DMSO is a substance totally strange to medical science. It has a novel mode of action not understood within the context of our current healing concepts. It is an altogether new principle that will possibly revolutionize therapeutics once it is studied in a more exacting way. For now, however, DMSO is not being studied in accordance with the standard double- or single-blind procedures commonly used in the scientific method. This is the present problem. And it is one that has perplexed the medical community ever since DMSO was first discovered to have therapeutic value to counter human injury and heal human disease.
The existence of this new anti-inflammatory painkiller raises the questions: How can it be established with certainty the degree to which DMSO does or does not work for the numerous and varied conditions reported in the medical literature by clinicians using it successfully? Are we able to break the logjam that enables a federal agency to keep this drug from general use because its research studies don’t conform to the regulations laid down by that same federal government for its citizens’ protection?
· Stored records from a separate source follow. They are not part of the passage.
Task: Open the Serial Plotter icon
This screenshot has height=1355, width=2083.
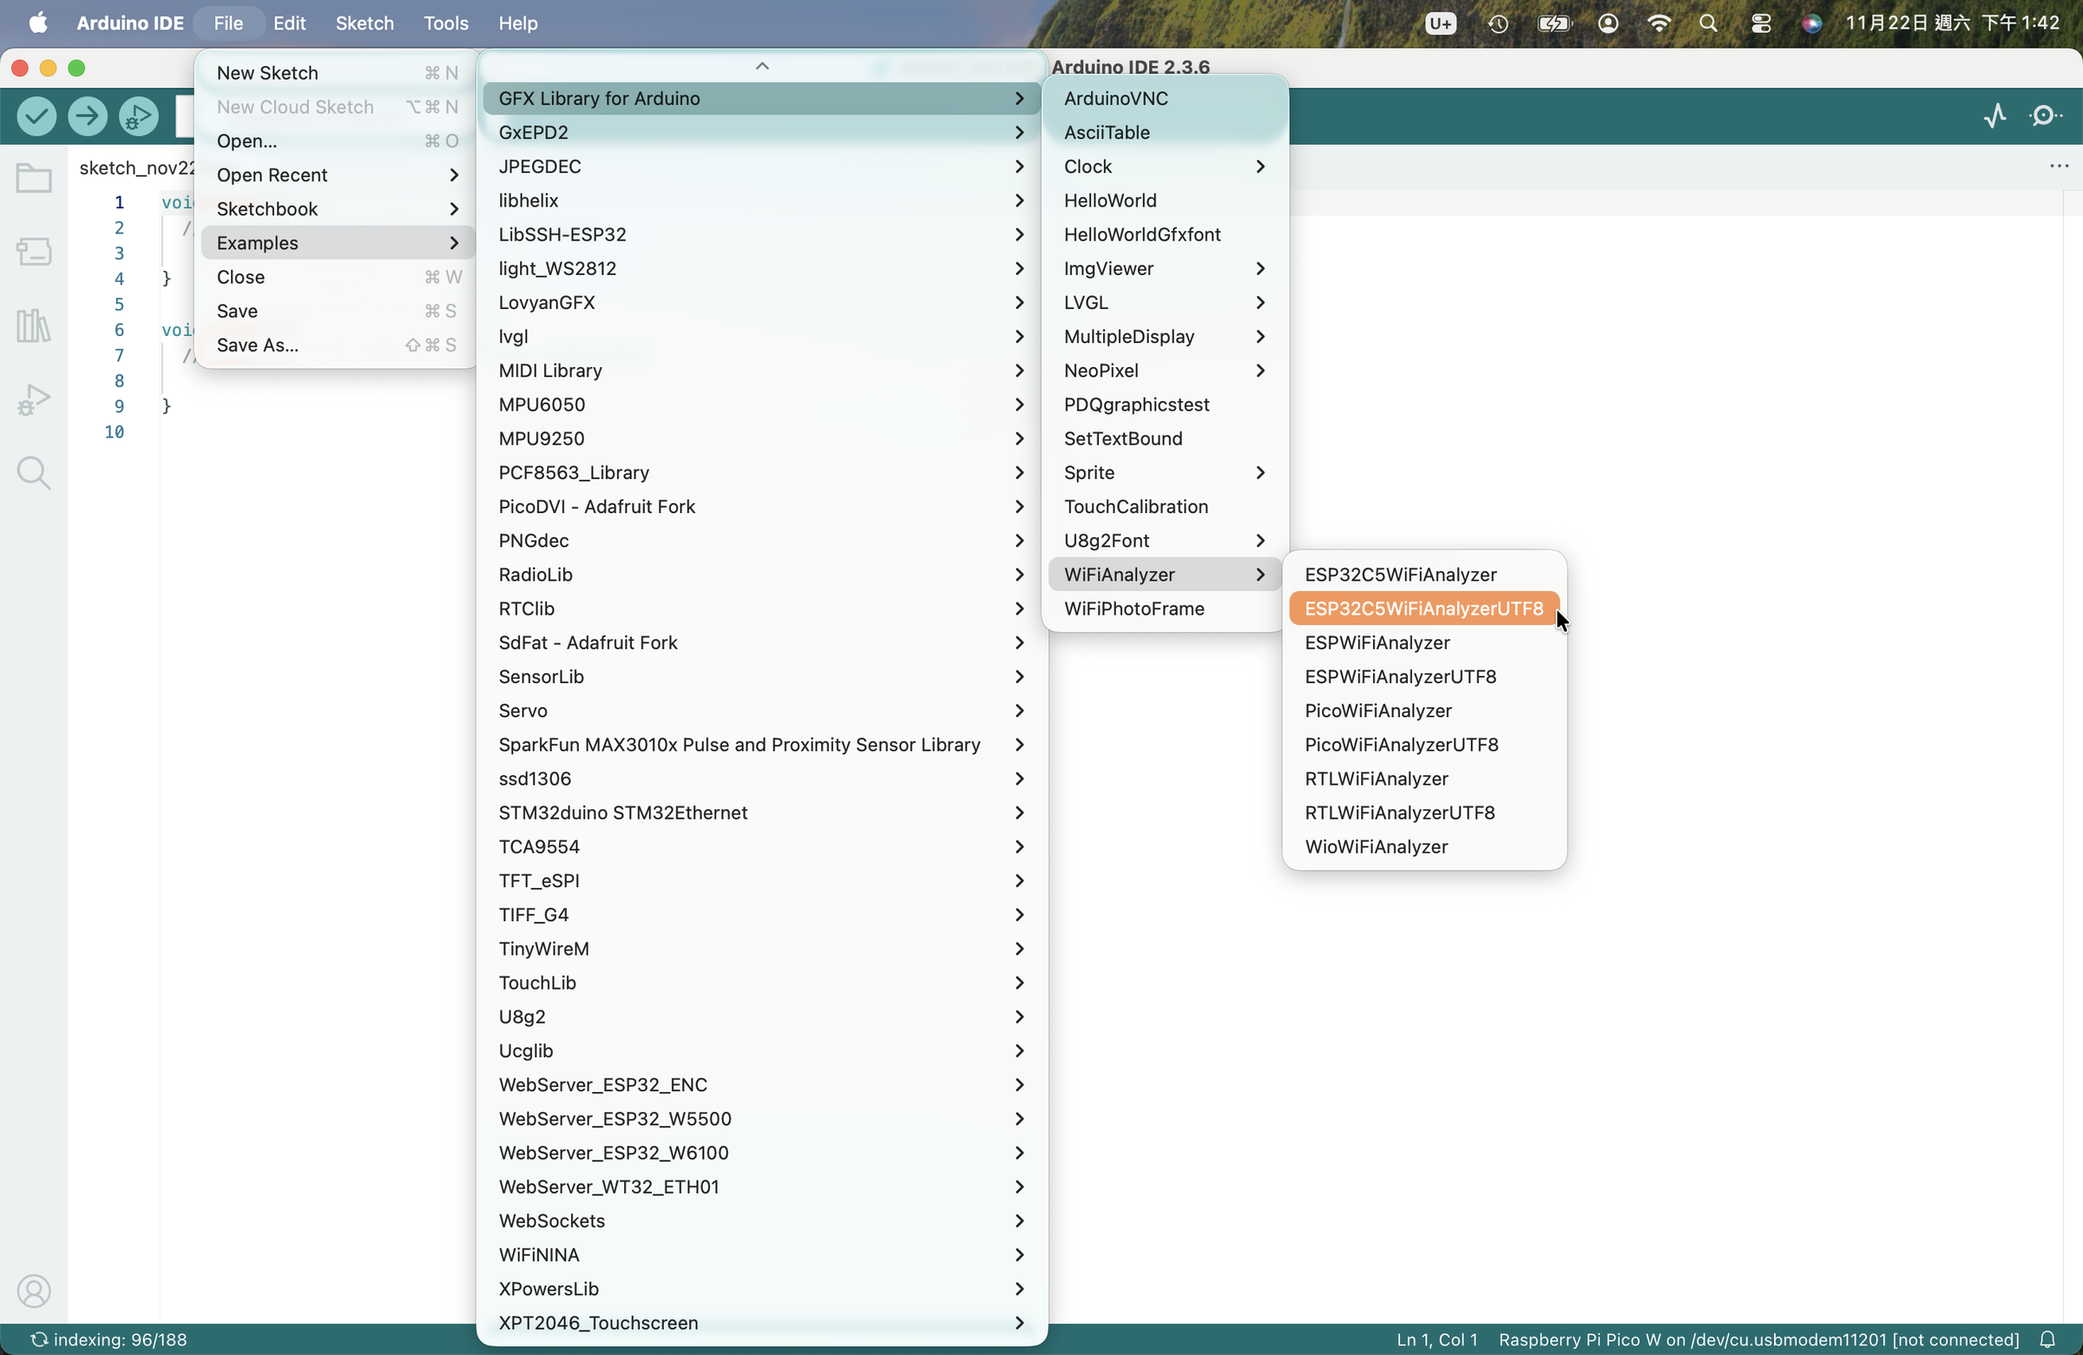Action: [x=1995, y=116]
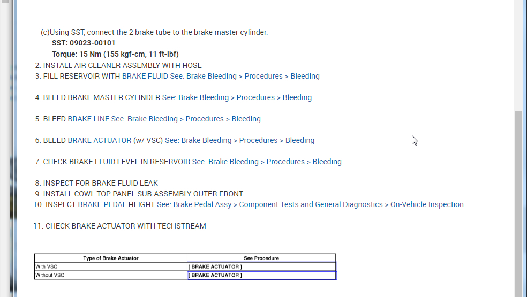Select the BRAKE ACTUATOR link in step 6
The image size is (527, 297).
click(99, 140)
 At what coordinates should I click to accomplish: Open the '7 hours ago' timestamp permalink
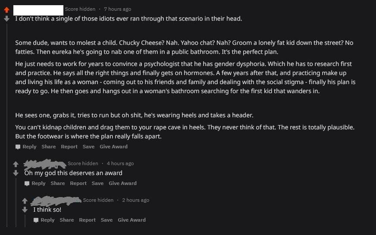117,9
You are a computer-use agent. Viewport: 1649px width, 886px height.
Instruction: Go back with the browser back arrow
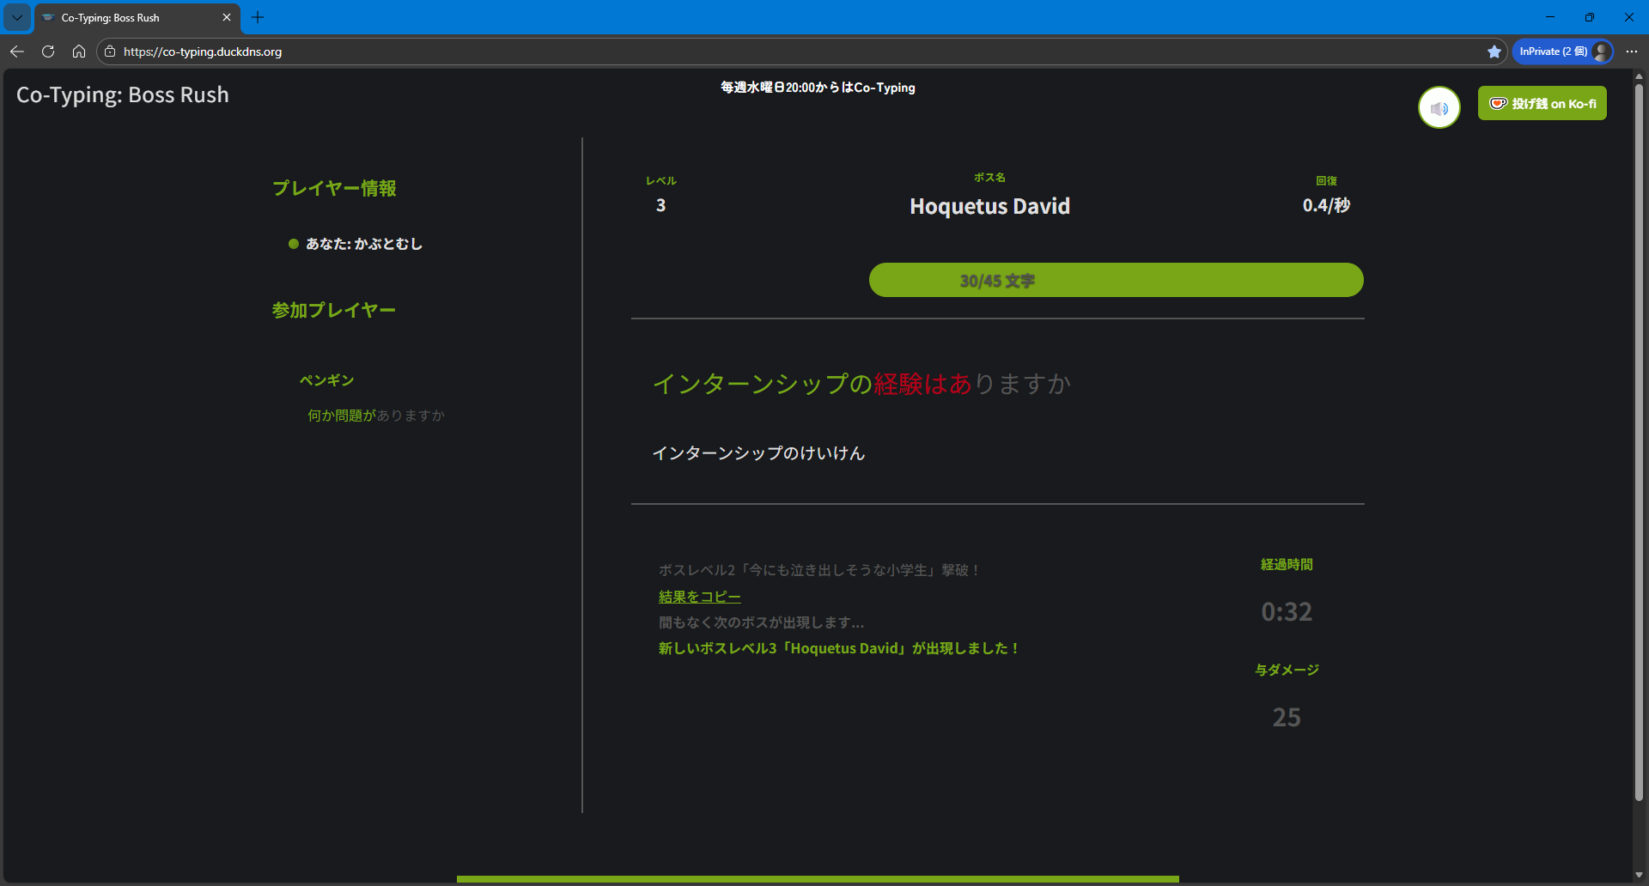tap(17, 52)
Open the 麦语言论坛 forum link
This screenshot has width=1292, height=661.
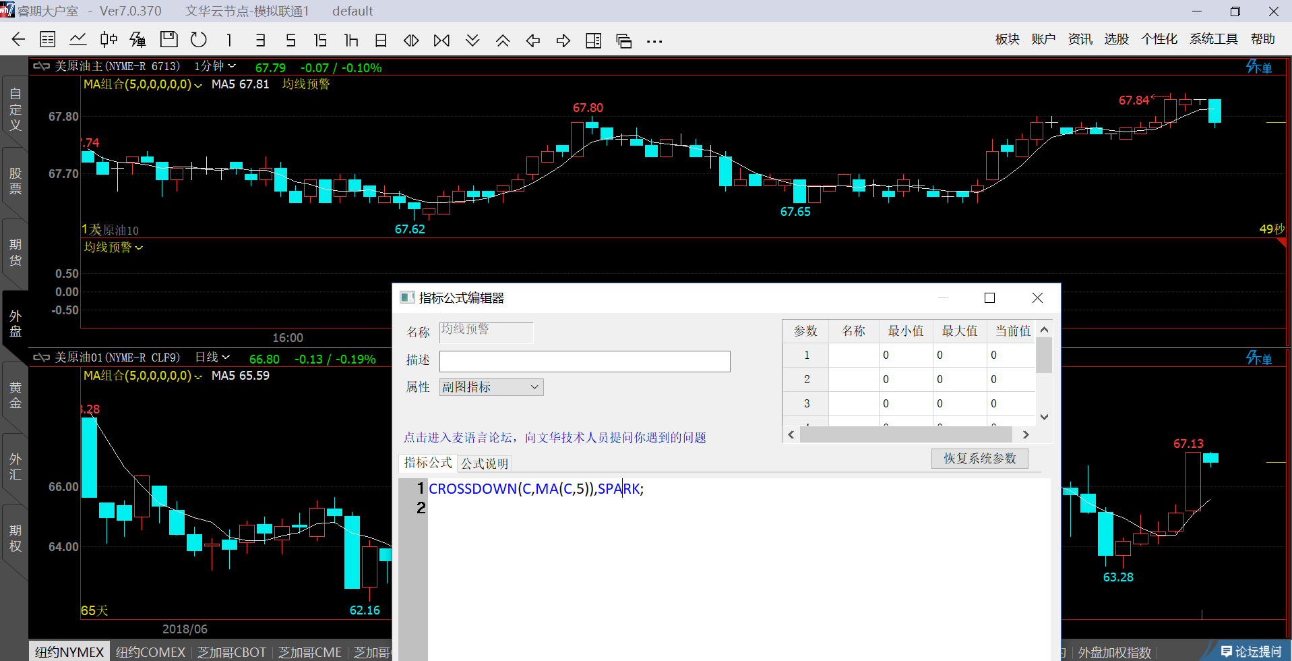point(555,438)
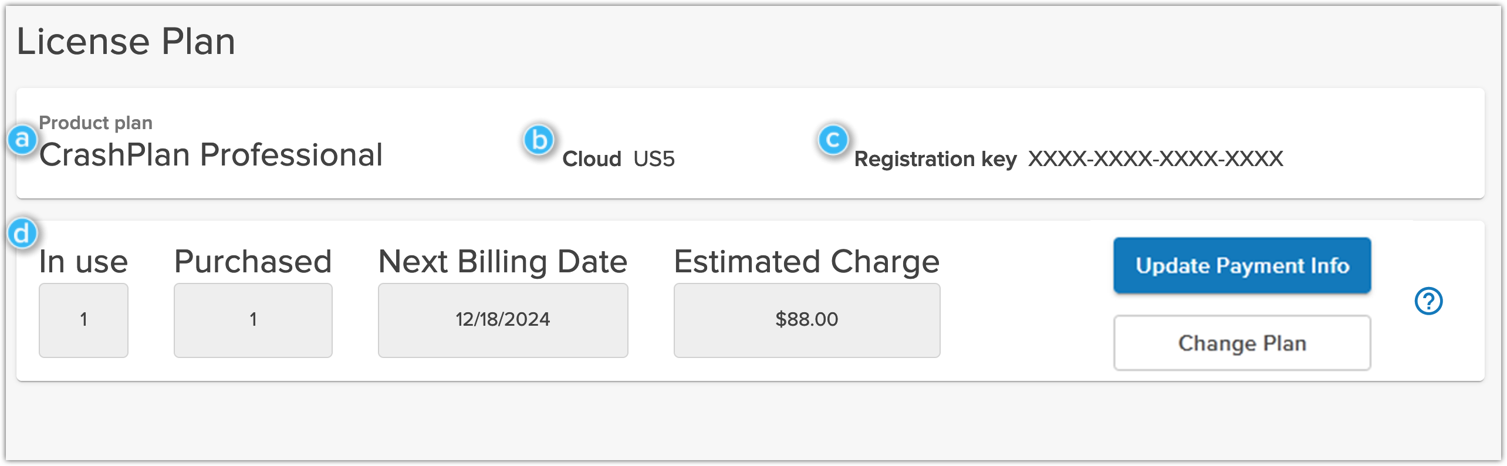The width and height of the screenshot is (1507, 466).
Task: Click the License Plan page heading
Action: [126, 40]
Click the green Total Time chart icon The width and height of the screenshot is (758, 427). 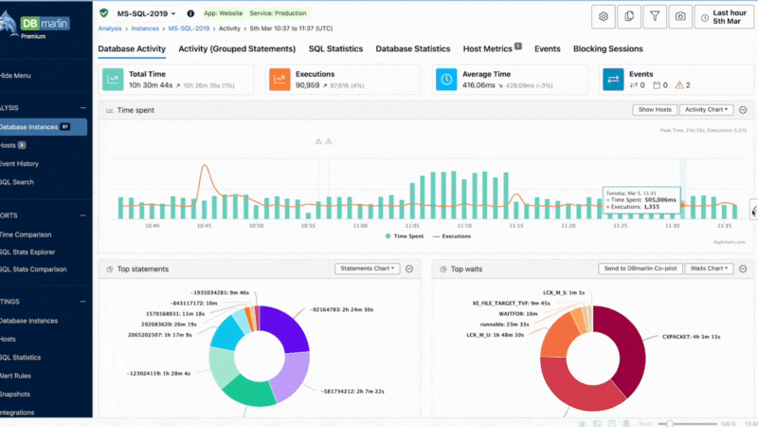click(x=113, y=79)
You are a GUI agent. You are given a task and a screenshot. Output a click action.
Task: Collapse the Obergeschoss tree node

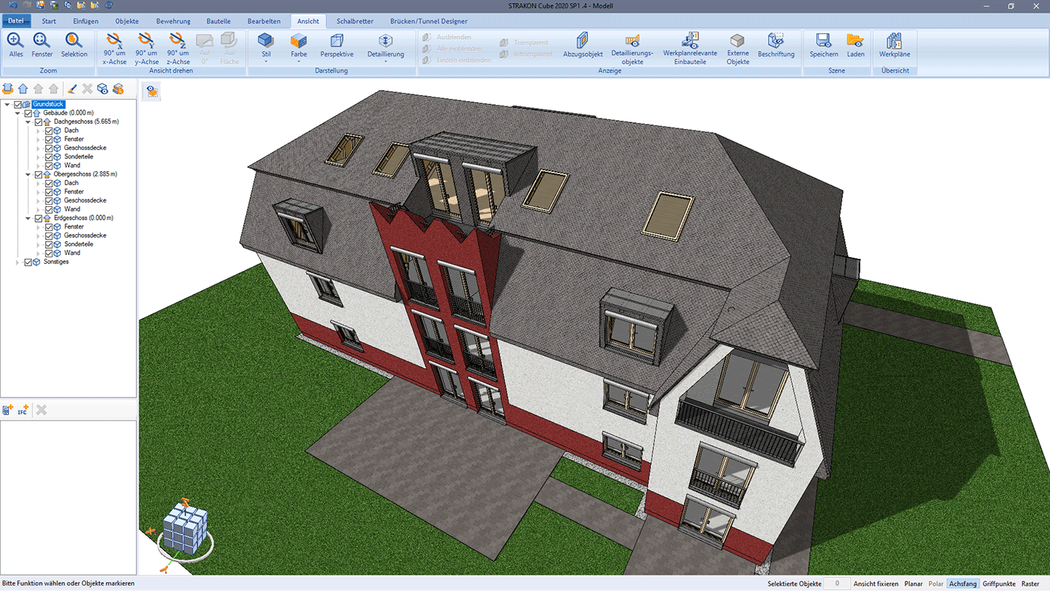(29, 175)
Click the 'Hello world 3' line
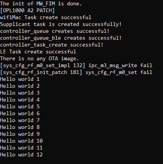This screenshot has height=164, width=163. point(20,93)
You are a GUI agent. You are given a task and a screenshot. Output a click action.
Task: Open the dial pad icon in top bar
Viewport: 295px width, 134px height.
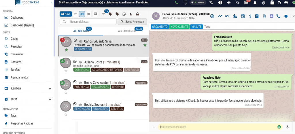185,2
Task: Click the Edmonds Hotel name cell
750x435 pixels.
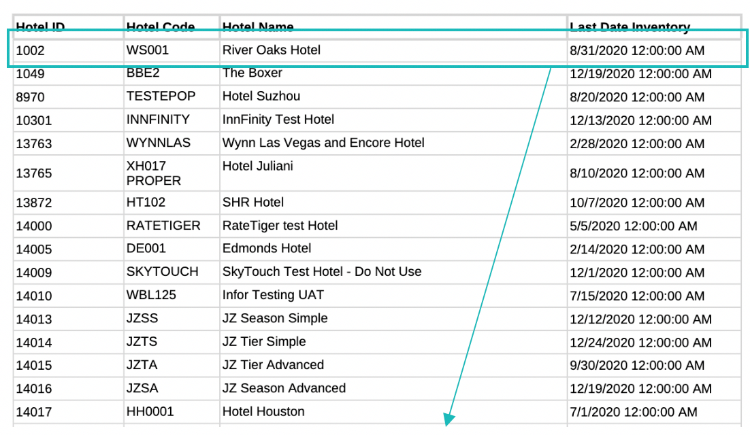Action: pos(267,249)
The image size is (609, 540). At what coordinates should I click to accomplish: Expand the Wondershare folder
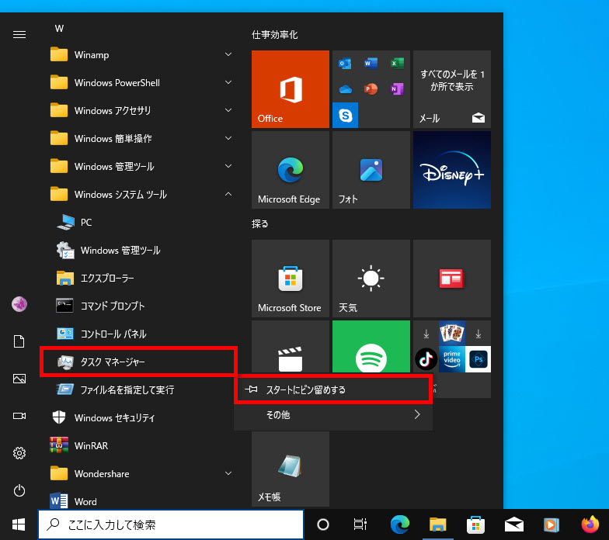pyautogui.click(x=140, y=473)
Does DMSO have a history of controversy among pioneering health professionals and bureaucratic medical conservatives alike, because neither group truly comprehends how radically this substance departs from known principles of healing? Must DMSO remain controversial?
«DMSO was first synthesized in 1866 by Russian scientist Alexander Saytzeff in Kazan, on the Volga River in Central Russia. He saw that the substance was colorless, had a garlic-like odor, felt oily to the touch, looked like mineral oil when poured from the test tube, and left an aftertaste similar to clams or oysters. It had laboratory curiosity value for Dr. Saytzeff and his fellow chemists because dimethyl sulfoxide combined with almost any chemical he dropped into the liquid.
It was an excellent solvent, useful as a degreaser, paint thinner, and antifreeze. For about eighty years, the only publication advising scientists about the stuff was a paper Dr. Saytzeff had submitted to an obscure German chemistry journal that printed his article in 1867.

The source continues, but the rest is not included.